So was wie »Na, was ist denn das?«, fragte mein Vater natürlich, während er mit einem Auge durch den surrenden Camcorder glotzte und mich dabei beobachtete, wie ich vor dem Geschenk hockte wie Ludwig XVI. vor dem Schafott. Solche Fragen, die grundsätzlich jedem Kind vor laufender Kamera peinlich waren und deswegen immer nur stillschweigend und mit entnervten Blicken à la »Alter, das siehst du doch selber, was das ist, also frag nicht so blöde!« in Richtung Kamera beantwortet wurden, sollten wohl die für die Nachwelt dokumentierende Stimme aus dem Off darstellen. Quasi der Facebook-Kommentar der 90er. Derweil meine Eltern mir immer noch ein Statement zu meinem ach so tollen Geschenk entlocken wollten, hockte ich weiter ungläubig vor der Stereoanlage und fragte mich, warum meine Eltern mir nicht einfach 'nen Game Boy geschenkt hatten, wenn sie mir wirklich eine Freude machen wollten. (Ein Jahr später waren sie übrigens schlauer und schenkten mir tatsächlich einen. Entgegen der allgemeinen Annahme sind auch Eltern lernfähig.)

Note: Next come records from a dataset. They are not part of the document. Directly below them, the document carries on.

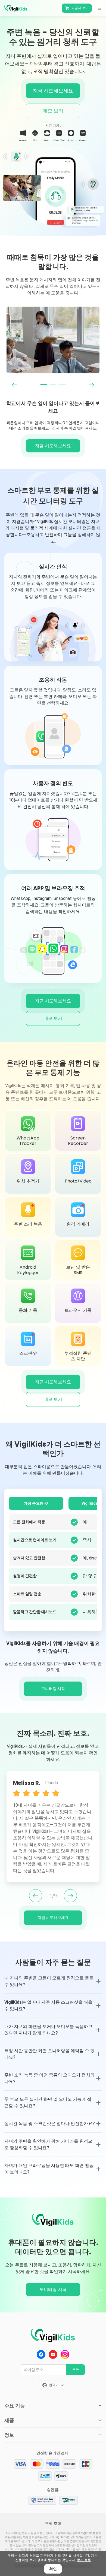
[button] (99, 8)
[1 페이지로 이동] (43, 384)
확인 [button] (53, 2569)
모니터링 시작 (53, 2289)
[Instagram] (65, 2354)
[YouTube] (53, 2354)
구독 (75, 2369)
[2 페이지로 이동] (53, 384)
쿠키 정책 (84, 2560)
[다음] (70, 1895)
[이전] (35, 1895)
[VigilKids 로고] (53, 2336)
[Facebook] (41, 2354)
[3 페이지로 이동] (62, 384)
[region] (53, 340)
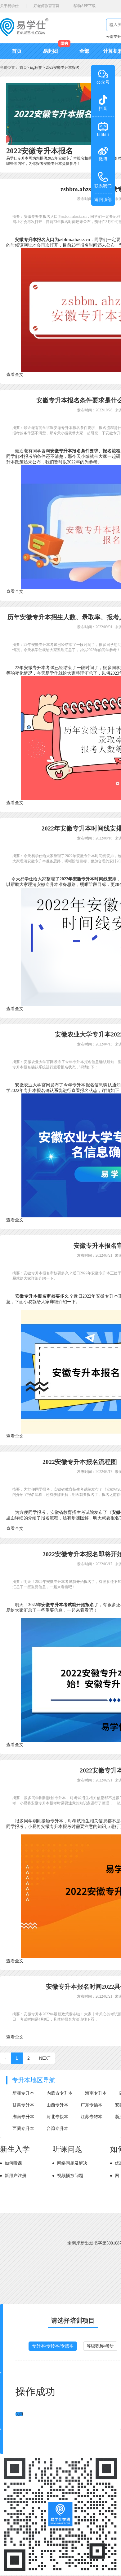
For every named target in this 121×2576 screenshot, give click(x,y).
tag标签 (36, 67)
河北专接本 (57, 2116)
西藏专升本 (23, 2128)
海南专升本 (96, 2093)
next (45, 2058)
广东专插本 (91, 2105)
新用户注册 (15, 2175)
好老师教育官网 (47, 6)
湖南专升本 (23, 2116)
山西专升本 (57, 2105)
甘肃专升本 (23, 2105)
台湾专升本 (57, 2128)
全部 (84, 51)
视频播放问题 (70, 2175)
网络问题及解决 (72, 2163)
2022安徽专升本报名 (62, 67)
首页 (17, 51)
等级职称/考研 (100, 2346)
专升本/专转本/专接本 (53, 2346)
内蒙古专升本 (60, 2093)
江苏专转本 (91, 2116)
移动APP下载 (85, 6)
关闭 (19, 2414)
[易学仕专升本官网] (24, 34)
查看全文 (15, 374)
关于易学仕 (9, 6)
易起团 (50, 51)
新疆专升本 (23, 2093)
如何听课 (13, 2163)
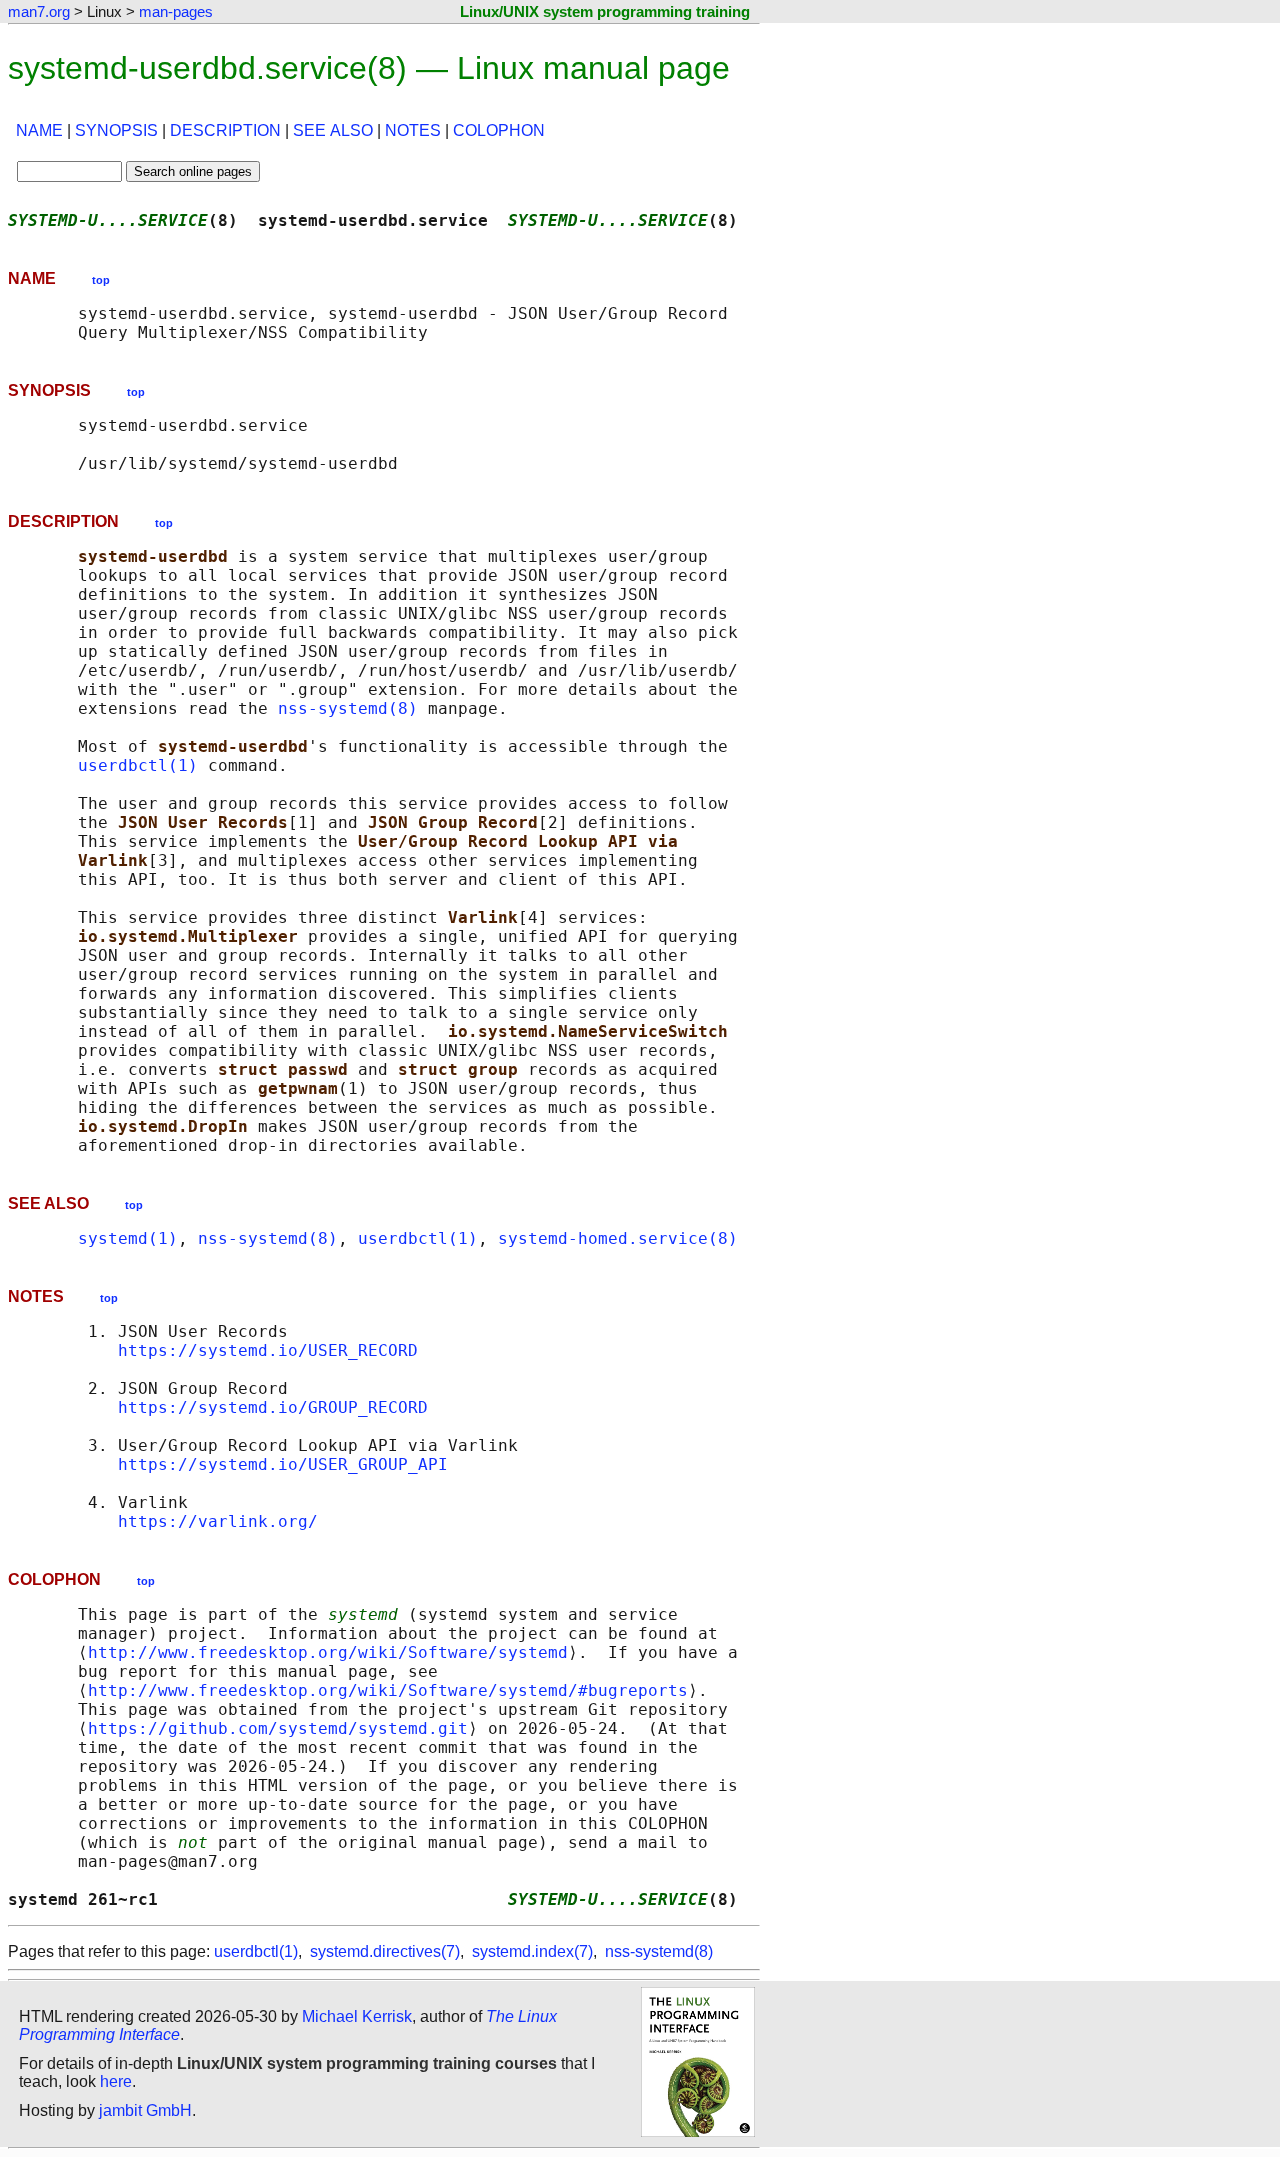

Aber das Elend nahm an besagtem Abend kein Ende, denn wenn man schon so einen elektronischen Backstein verschenkt, dann will man ja auch, dass der Beschenkte was damit anfangen kann. Drum offenbarte sich ein weiteres Geschenk nach dem Auspacken zu meinem Entsetzen als Musik-CD. Und nun kannte die Geschmacklosigkeit der 90er Jahre in Sachen Popmusik ja bekanntlich keine Grenzen, doch trotzdem schafften meine Eltern es, diese nicht vorhandene Grenze zu sprengen: Die Techno-Schlümpfe?!?! Falls sich jemand fragt, was das war: Ein geldgeiler wie skrupelloser Musikproduzent nahm Lieder aus dem Archiv, die jeder kannte, verdoppelte einfach deren Abspielgeschwindigkeit, bis der Gesang nach heliumsüchtigen Chorknaben klang, packte einen saudummen Bumsbuden-Beat dazu, presste den Mist auf CD und klebte hinterher die Schlümpfe drauf. Hätte im Prinzip auch mit Pumuckl funktioniert, nur dass die Interpreten dann Kreide hätten fressen müssen. In dem Moment wäre ich gern einfach durch den Boden gesickert, um es mir in der Wohnung unter uns gemütlich zu machen, aus der es immer so stank, wenn die 80jährige Bewohnerin, von der man nie wusste, ob sie überhaupt noch lebte, mal in ihre Kittelschürze gewickelt die Tür öffnete, um uns Kinder anzuschnauzen, wir sollten im Hausflur leiser sein. Aber es half ja alles nichts: Es galt, gute Miene zum bösen Spiel zu machen ... NICHT! Wenn es einen Gott der undankbaren Kinder gibt, dann war er in jenem Moment sehr, sehr stolz auf mich. Kurzum: Die Freude blieb aus, und ich ging gleich zum traditionellen Kartoffelsalat über. Die Stereoanlage fristete fortan ein dem Staub ausgesetztes, ungenutztes Dasein neben meinem Freund, dem Fernseher. Und diese unsägliche CD ließ ich irgendwo hinter Bergen aus altem Spielzeug verschwinden, wo keiner meiner Freunde sie jemals zufällig finden würde, um mich zum Gespött der ganzen Schule zu machen.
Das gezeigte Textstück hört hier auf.